_Challenge_.
Please reproduce the baseball predictions post below word for word, from its first line to its last.

Final Division Standings:

1. Detroit Tigers

2. Kansas City Royals

3. Cleveland Indians

4. Minnesota Twins

5. Chicago White Sox

Divisional Predictions: AL West

Posted in Uncategorized on February 11, 2012 by awoodruff

Now that the football season has reached it’s conclusion, nobody watches the NBA until the playoffs in May, and nobody watches the NHL at all, it is time to turn our focus toward the upcoming baseball season.  Today marks the first day for any MLB team to require their pitchers and catchers to report – the Seattle Mariners – with the vast majority of teams waiting to do so until the 18th.  Now seems as good of a time as any to begin looking at each division in baseball, analyzing its additions and subtractions, and making bold predictions on how the division will play out by season’s end.  Since the Mariners have opened up pre-season report day, I will start this series off by breaking down the AL West.

Oakland Athletics

This one is easy.  No Trevor Cahill.  No Andrew Bailey.  No Gio Gonzalez.  No Rich Harden.  No David DeJesus.  No Ryan Sweeny.  No Josh Willingham.  Their most notable additions are Bartolo Colon, Jonny Gomes, and a Coco Crisp contract extension.  This just in: I am trying out for the Oakland Athletics.  This basement-dwelling team will be lucky to win 45 games.

Seattle Mariners

Often a team without much to celebrate, the Mariners appear to have a bright future with a stable of young stars in the making.  One of these stars, Michael Pineda, was shipped off to the Yankees for the super-prospect Jesus Montero.  Seattle doesn’t have the pitching depth that would make this type of a move ideal, but it would be impossible to argue that they did not get a fair return.  In his rookie season Pineda finished with a 3.74 ERA and 173 strikeouts with only 55 walks.  Before the team began limiting his workload in July due to fatigue that is not uncommon among rookies, his ERA sat in the mid 2’s.  With the proper conditioning/experience, and backed by a Yankees lineup that contends every year, Pineda is a future #1 pitcher and 20 game winner.  In return Seattle got a catcher that has been heralded by scouts for the last 2 years, and who managed to hit .328 with 4 home runs, 12 RBI, and 9 runs scored in just 18 games with the Yankees in 2011.  Like Pineda, Montero is a future star that the Mariners will need to lock down long-term to make this deal worthwhile.

_Data segment_.
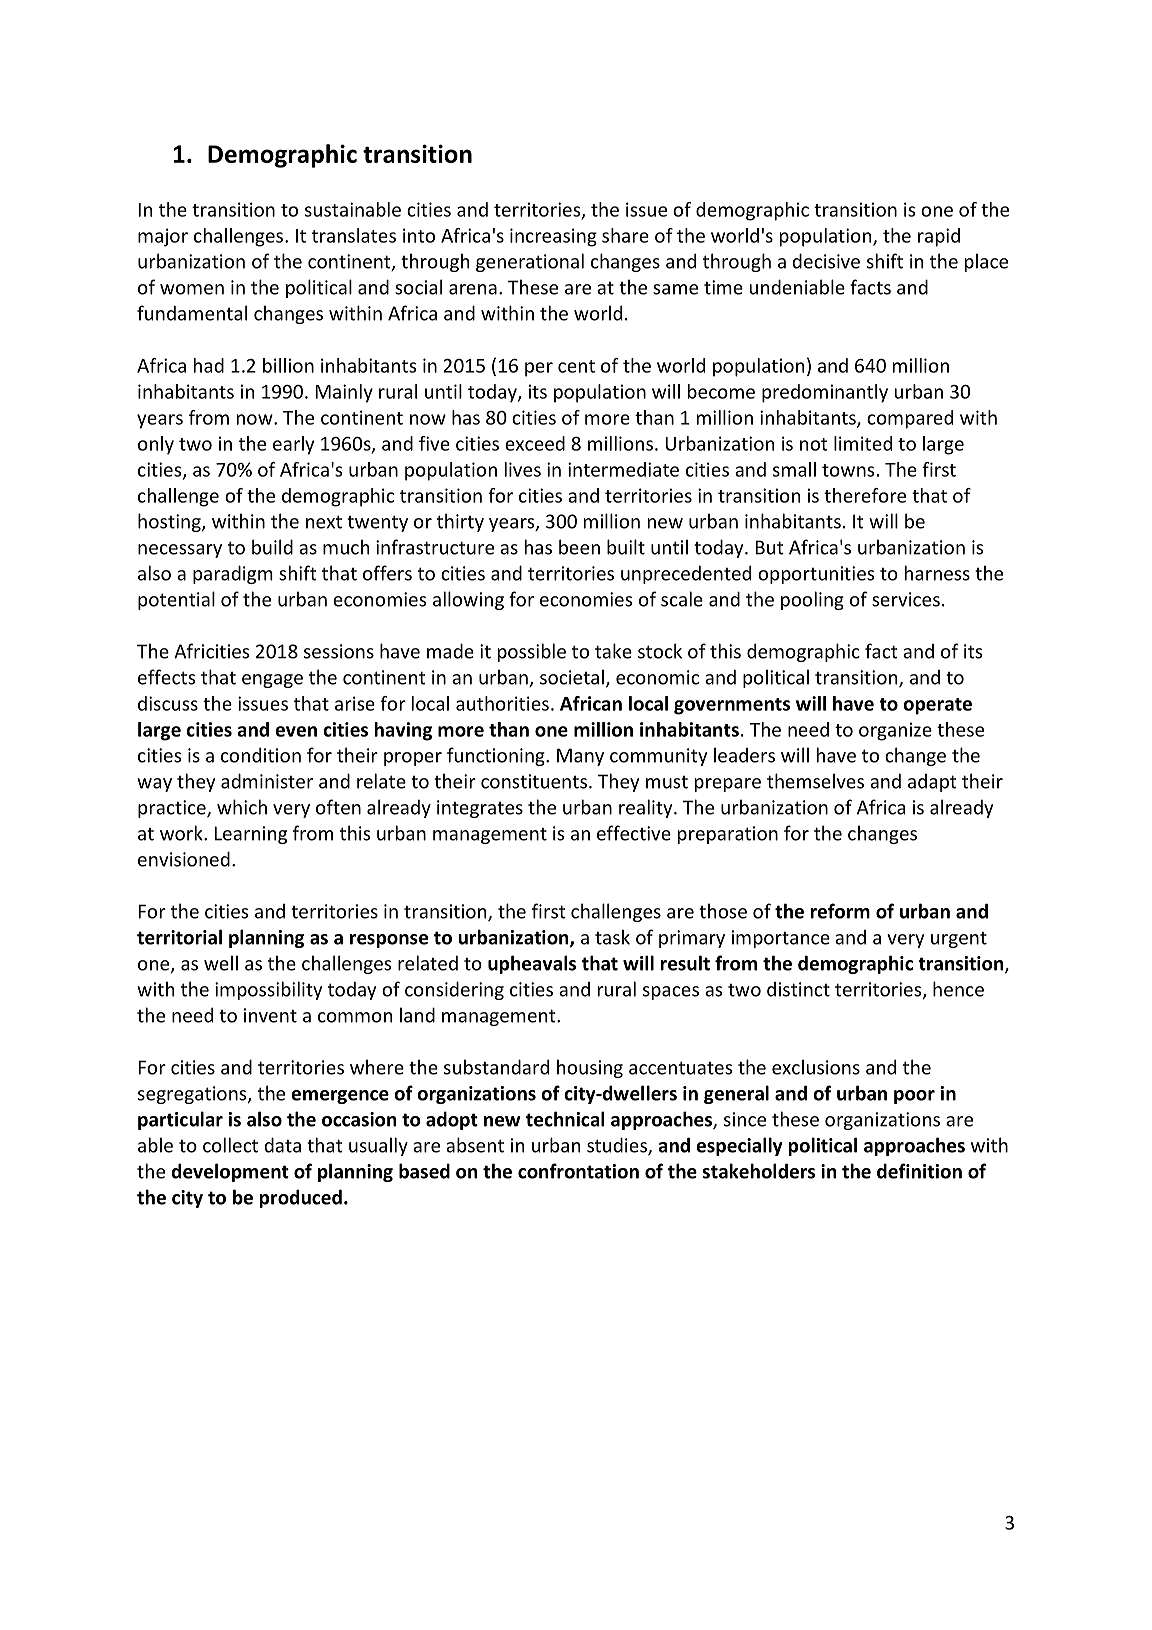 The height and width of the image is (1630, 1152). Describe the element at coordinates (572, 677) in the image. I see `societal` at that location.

_Task result_.
Final Division Standings:

1. Detroit Tigers

2. Kansas City Royals

3. Cleveland Indians

4. Minnesota Twins

5. Chicago White Sox

Divisional Predictions: AL West

Posted in Uncategorized on February 11, 2012 by awoodruff

Now that the football season has reached it’s conclusion, nobody watches the NBA until the playoffs in May, and nobody watches the NHL at all, it is time to turn our focus toward the upcoming baseball season.  Today marks the first day for any MLB team to require their pitchers and catchers to report – the Seattle Mariners – with the vast majority of teams waiting to do so until the 18th.  Now seems as good of a time as any to begin looking at each division in baseball, analyzing its additions and subtractions, and making bold predictions on how the division will play out by season’s end.  Since the Mariners have opened up pre-season report day, I will start this series off by breaking down the AL West.

Oakland Athletics

This one is easy.  No Trevor Cahill.  No Andrew Bailey.  No Gio Gonzalez.  No Rich Harden.  No David DeJesus.  No Ryan Sweeny.  No Josh Willingham.  Their most notable additions are Bartolo Colon, Jonny Gomes, and a Coco Crisp contract extension.  This just in: I am trying out for the Oakland Athletics.  This basement-dwelling team will be lucky to win 45 games.

Seattle Mariners

Often a team without much to celebrate, the Mariners appear to have a bright future with a stable of young stars in the making.  One of these stars, Michael Pineda, was shipped off to the Yankees for the super-prospect Jesus Montero.  Seattle doesn’t have the pitching depth that would make this type of a move ideal, but it would be impossible to argue that they did not get a fair return.  In his rookie season Pineda finished with a 3.74 ERA and 173 strikeouts with only 55 walks.  Before the team began limiting his workload in July due to fatigue that is not uncommon among rookies, his ERA sat in the mid 2’s.  With the proper conditioning/experience, and backed by a Yankees lineup that contends every year, Pineda is a future #1 pitcher and 20 game winner.  In return Seattle got a catcher that has been heralded by scouts for the last 2 years, and who managed to hit .328 with 4 home runs, 12 RBI, and 9 runs scored in just 18 games with the Yankees in 2011.  Like Pineda, Montero is a future star that the Mariners will need to lock down long-term to make this deal worthwhile.